After Gabby’s mother paid a lot of money to make her over, Gabby went from an average girl who flew under the radar to a popular, blonder, better version of herself, she caught the eye of the school’s most wanted (in more ways than one) boy: Billy Nash. With Billy, Gabby almost felt like the flawless girl she worked so hard to pretend to be. Things were going well until the night she woke up on the ground next to his totaled BMW, keys in her hand, and not a memory of how she got there. Now Gabby must try to pull together the pieces of what happened that night and reconcile the fact that Billy isn’t visiting her in her hospital room, and face the fact that things might be forever altered.
Anne Redisch Stampler’s debut novel is an acerbic take on the rich and super-wealthy who live in and around Beverly Hills. The novel’s unfailingly dry, sarcastic tone helps propel the story, but readers who don’t pick up on it or can’t get past the novel’s ruthless portrait of life in the Three B’s are going to struggle with this one. It’s a shame, though, because Stampler’s book is ultimately pretty rewarding.

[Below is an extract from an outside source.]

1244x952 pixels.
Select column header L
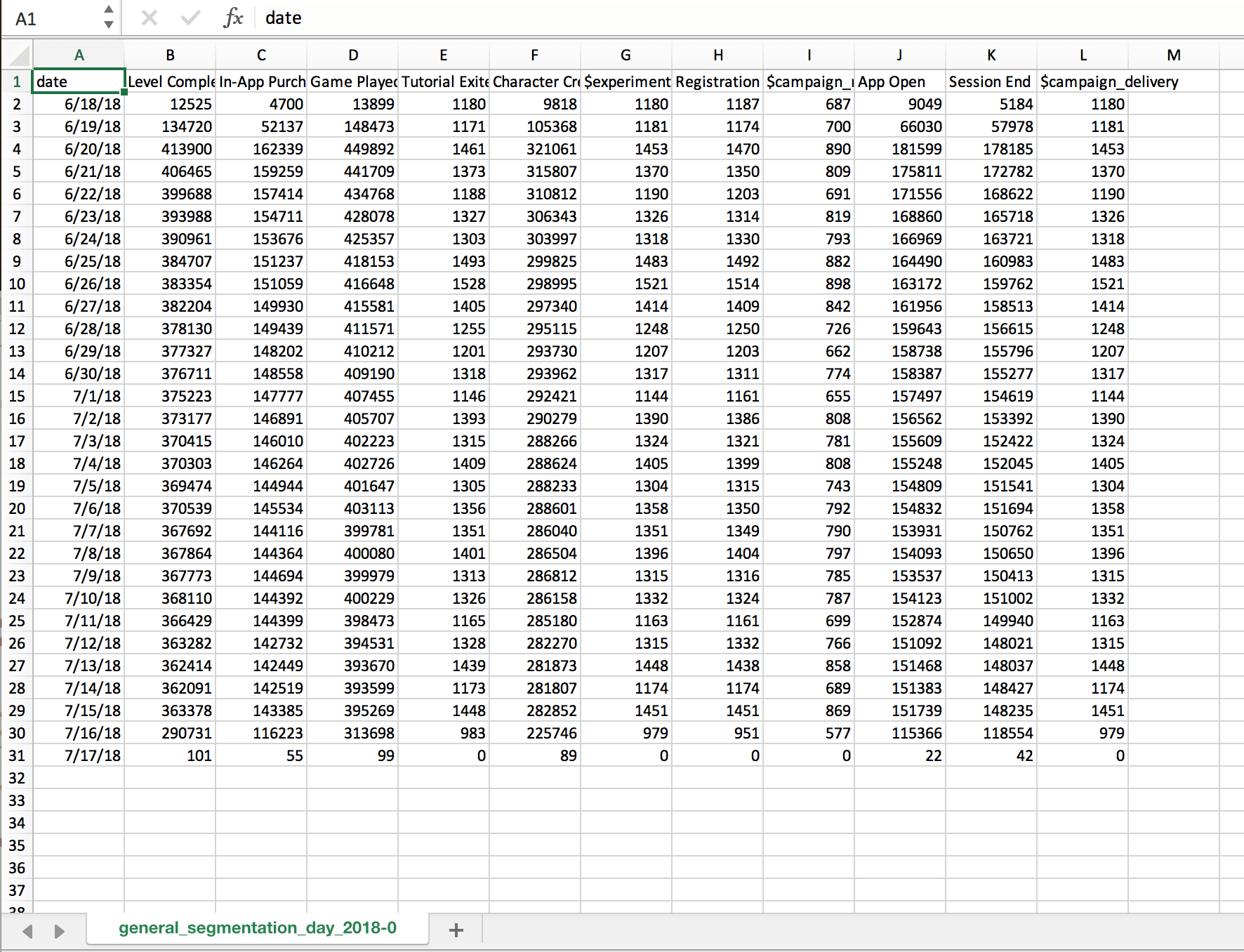pos(1083,55)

Because the novel’s focus is satirical in nature, readers don’t get very close to many of the characters. While Gabby’s fairly well-developed, the other characters in Gabby’s world largely fall into stereotypes. This is intentional in the case of most of Gabby’s schoolmates, as well as with her mother, but a lack of any other sympathetic characters makes it hard to connect with what’s happening on the page.
This lack of character connection is helped somewhat by the fact that Stampler absolutely nails Gabby’s voice. Her narration is sharp, funny, and quite often heartbreaking. Gabby’s wry observations about life as an upper-middle-class kid in the land of the super-wealthy are positively scathing, and her tips for survival are both fascinating and totally plausible. While her obsession with getting Billy back starts to wear on the reader, it never feels like overkill–it’s clear that everything Gabby thinks, feels, and does is intentional on the part of Stampler. In Gabby’s mind, the only thing that makes her relevant or validates her as a human being is her connection to Billy Nash–so why wouldn’t she do everything in her power to get him back?
Billy Nash is a character who is exceedingly well done, as well. While it’s clear to the reader, early on, that he’s a total sociopathic douchebag, it’s also easy to see why Gabby fell for him. The wooing stage of their relationship sets up a nice contrast with her treatment after the accident, and as the action in the story rises to a climax some readers will see coming, Stampler expertly navigates Billy’s total disregard for anyone except for himself. It’s really, really well done.
The book’s ending is fairly satisfying but doesn’t offer any easy answers. Readers who stick with the book, despite it’s harsh tone, will find themselves thinking about the story long after they finish the last page. Recommended for sophisticated readers.
Where It Began by Anne Redisch Stampler. Simon Pulse: 2012. Library copy.